Doğrusu hiç kimse de 20 yıl yalanın egemen olduğu bir düzende ne olup da birden bir konuda gerçeklerin söylendiğini sorgulamak gereğini bile duymamıştı. Evet, aldatıldık, bizi uyuturlarken söylenen ninnilere tempo tutarak aldatıldık. Aldatılmaya bu denli teşne olduğumuz için aldatılmamızdan biz de sorumluyduk. Aldatılırken, bir de Bilim Kurulu kurdurduk. Ne önerileri dikkate alınan, ne yaptıkları açıklamalara itibar edilen, yalnızca işe gelen açıklamalarıyla yetinilen bu “bilim” kurulu sayesinde aldatılmamız bilimsel nitelik kazandı.
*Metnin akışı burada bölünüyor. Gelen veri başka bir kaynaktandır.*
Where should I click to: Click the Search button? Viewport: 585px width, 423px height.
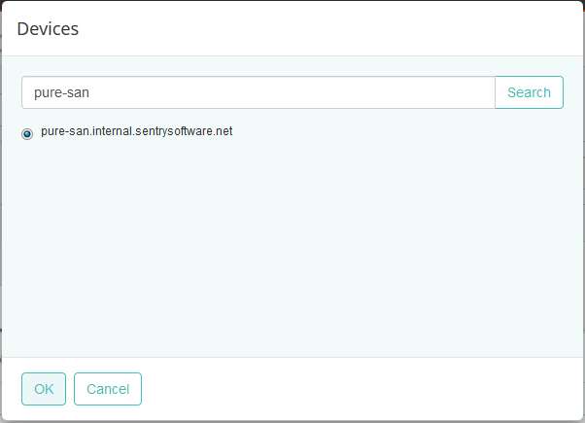pyautogui.click(x=529, y=92)
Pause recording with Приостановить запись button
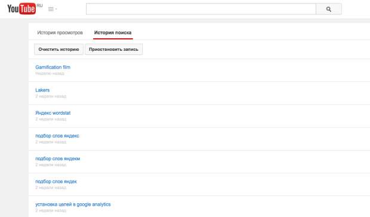Image resolution: width=370 pixels, height=217 pixels. pyautogui.click(x=113, y=49)
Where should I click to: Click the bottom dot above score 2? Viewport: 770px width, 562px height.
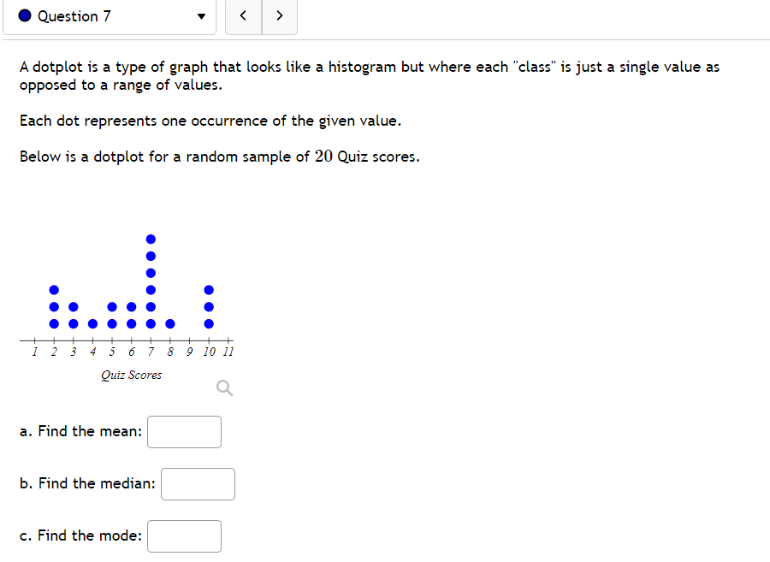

Yıllar yılı yasaklarla güdülen gerçeğin tevatür, tevatürün gerçek olduğu sanılan bir toplumun “bişşiy olmaz abicim!” tekerlemesini şiar edinerek sebep - sonuç ilişkisini yadsıyan yurttaşları olarak, korunma önlemlerini hiçe saydık, “uy kandırdım, kandırdım, devleti kandırdım, İstanbul’a gidiş dönüş pilet aldum, oysa gideceğum ama dönmeyeceğum” diyerek Trabzon rıhtımında horon tepen Temel misali devlete kazık attığını sanırken, asıl kendini kazıklayan yurttaşımız korunma için uyulması gereken kuralları hiçe sayarken, ölüm sayısı listelerinde birincilik sırasını kapmaktan tabii sorumluydu. Maske ve sosyal mesafe kurallarının mekanizmalarının neler olduğunu düşünmek yerine, bunları yasak savmak için fular gibi boynuna asarak güya önleme “uyan!” vatandaşın tabii ki bugün vasıl olduğumuz sonuçta sorumluluğu vardır. Ama binlerce insanı bir araya getirerek bütün önlemleri hiçe sayan, davul zurna ile çağrısını yaptığı, lebaleb dolu olduğunu iftiharla ilan ettiği mitinglerin düzenleyicisi olan bir iktidarın mensuplarının topluma bu sorumluluğunu anımsatmak hakkı var mıydı?"